# Data IO (input/output)


# Introduction

ESRF data comes in (too many) different formats:

* Specfile
* EDF
* HDF5

And specific detector formats:

* MarCCD
* Pilatus CBF
* Dectris Eiger
* …


# Accessing ESRF data

## Libraries


* h5py
    * Access to HDF5 files
* FabIO
    * Access to several image data formats
    * Managed by the DAU
* silx
    * Normalized way to access data
    * Helper to simplify the transition to HDF5
    * `silx view` to show the file structure
    * Data processing functions
    * Managed by the DAU

# Accessing ESRF data

## Libraries


Those are already available for most ESRF computers.

Cross platform (available for Windows, Linux, Mac OS X)

Also available from source code (under MIT license)

* https://github.com/silx-kit/silx
* https://github.com/silx-kit/fabio
* https://github.com/h5py/h5py

## Spec files

* Text format from Spec sequencer
* Contains evolution of measurments and instruments during a scan
* We do not recommand to use this format anymore
* `silx` provides a HDF5-like read access to Spec files

### Spec compatibility

* PyMCA was previously often used as a Python library to read Spec files
* Now prefer using silx

In [None]:
# instead of
from PyMca5.PyMca import specfilewrapper
# prefer using
from silx.io import specfilewrapper

### How to read a spec file

An example is given later in [spec files using silx](#Read-Spec-file-as-an-HDF5)

## EDF files


* ESRF data format
* It contains
    * Header containing various information
    * 1D/2D/3D array of float/integer
    * Multi-frames (more than one image in a single file)
    * Often used as file series
* Library
    * Use `fabio`
    * `silx` provides a HDF5-like read access

## Read a single EDF image

In [None]:
import fabio

image = fabio.open("data/medipix.edf")

In [None]:
# Here is the data as a Numpy array
print(image.data)
# Here is the header as a key-value dictionary
print(image.header.keys())

In [None]:
# Better to use a context manager
with fabio.open("data/medipix.edf") as image:
    print(image.header["dir"])

## Read a multi-frame EDF image

A file containing many frames.

In [None]:
import fabio

with fabio.open("data/ID16B_diatomee.edf") as image:

    print("Nb frames: %d" % image.nframes)

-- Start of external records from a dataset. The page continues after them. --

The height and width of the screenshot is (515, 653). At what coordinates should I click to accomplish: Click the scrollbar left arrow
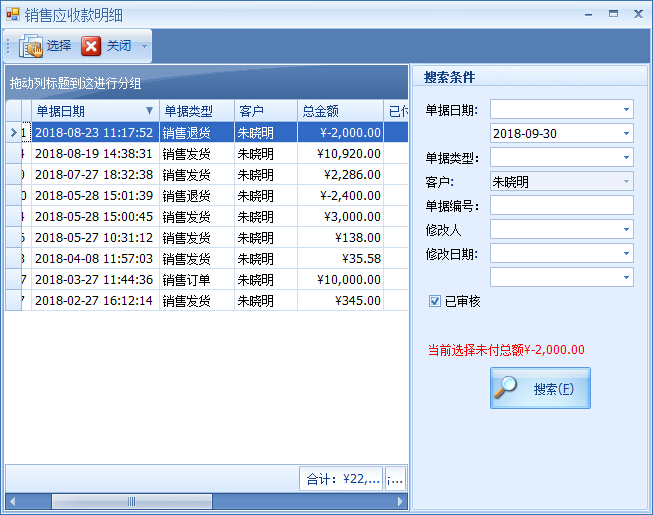coord(13,501)
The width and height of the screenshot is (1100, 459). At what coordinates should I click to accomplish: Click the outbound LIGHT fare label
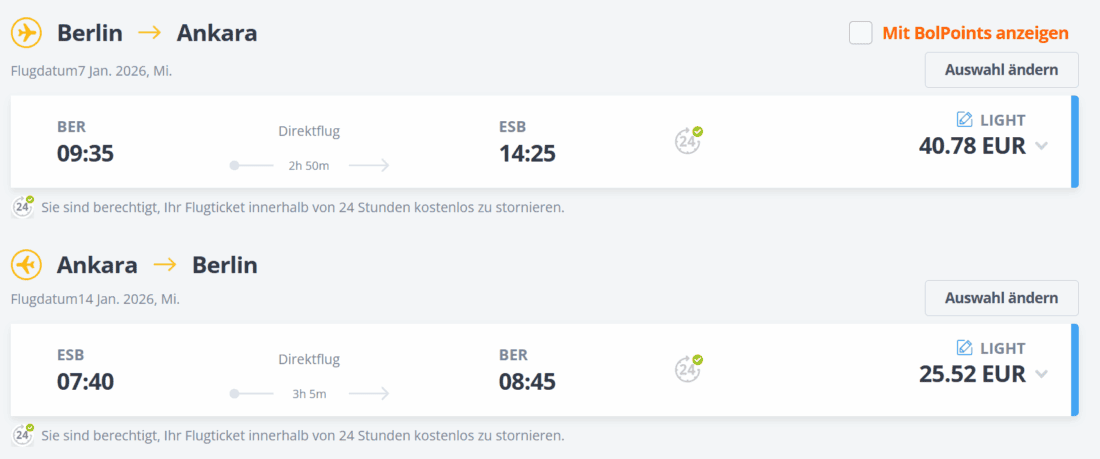pos(1003,120)

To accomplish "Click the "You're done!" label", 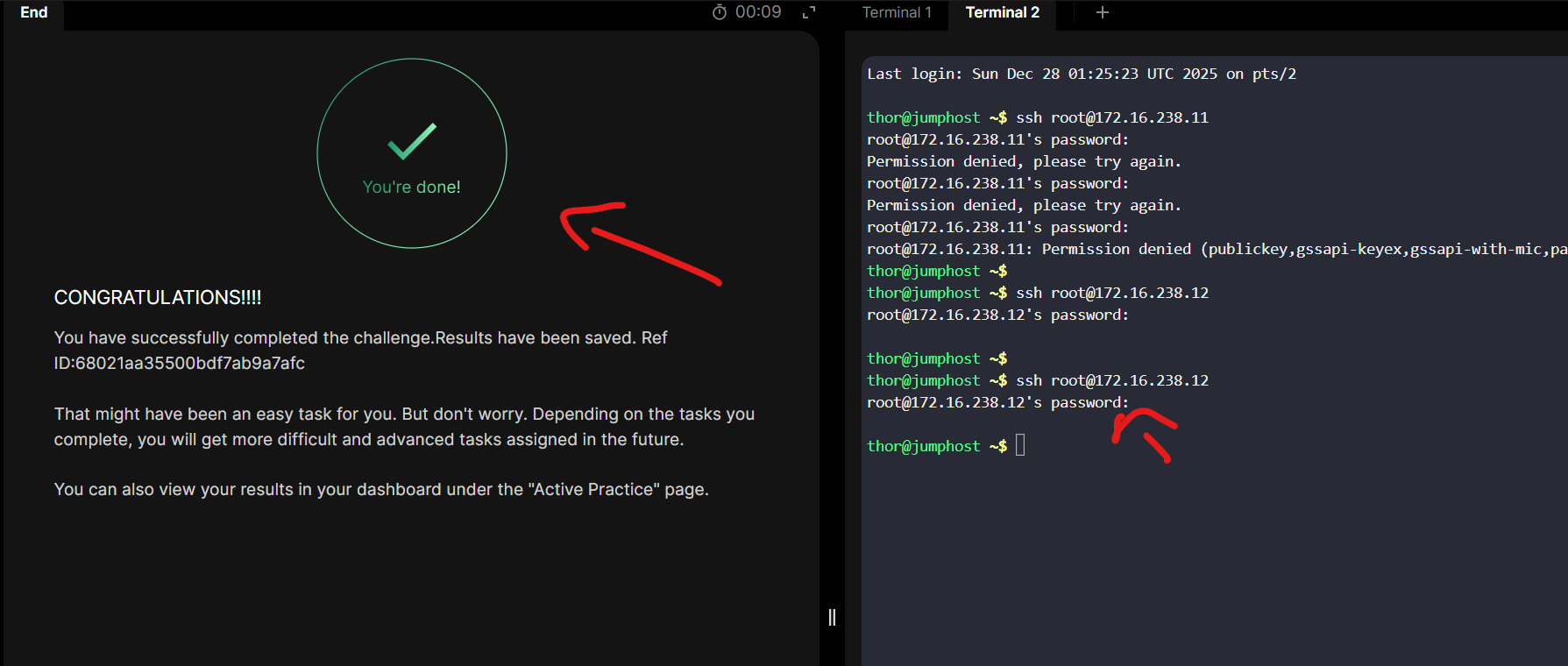I will [411, 187].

    for frame in image.frames():

        average = frame.data.mean()
        
        message = "Frame ID: %d    Data average: %0.2f"
        print(message % (frame.index, average))

## Read a file-series of EDF image

A file-series is a set of files that have to be iterated, and which may contains many frames.

`open_series` can be used:

- http://www.silx.org/doc/fabio/latest/getting_started.html#fabio-file-series

In [None]:
import fabio

with fabio.open_series(first_filename="data/ID19_D2H2T2_0000.edf") as series:

    print("Nb frames: %d" % series.nframes)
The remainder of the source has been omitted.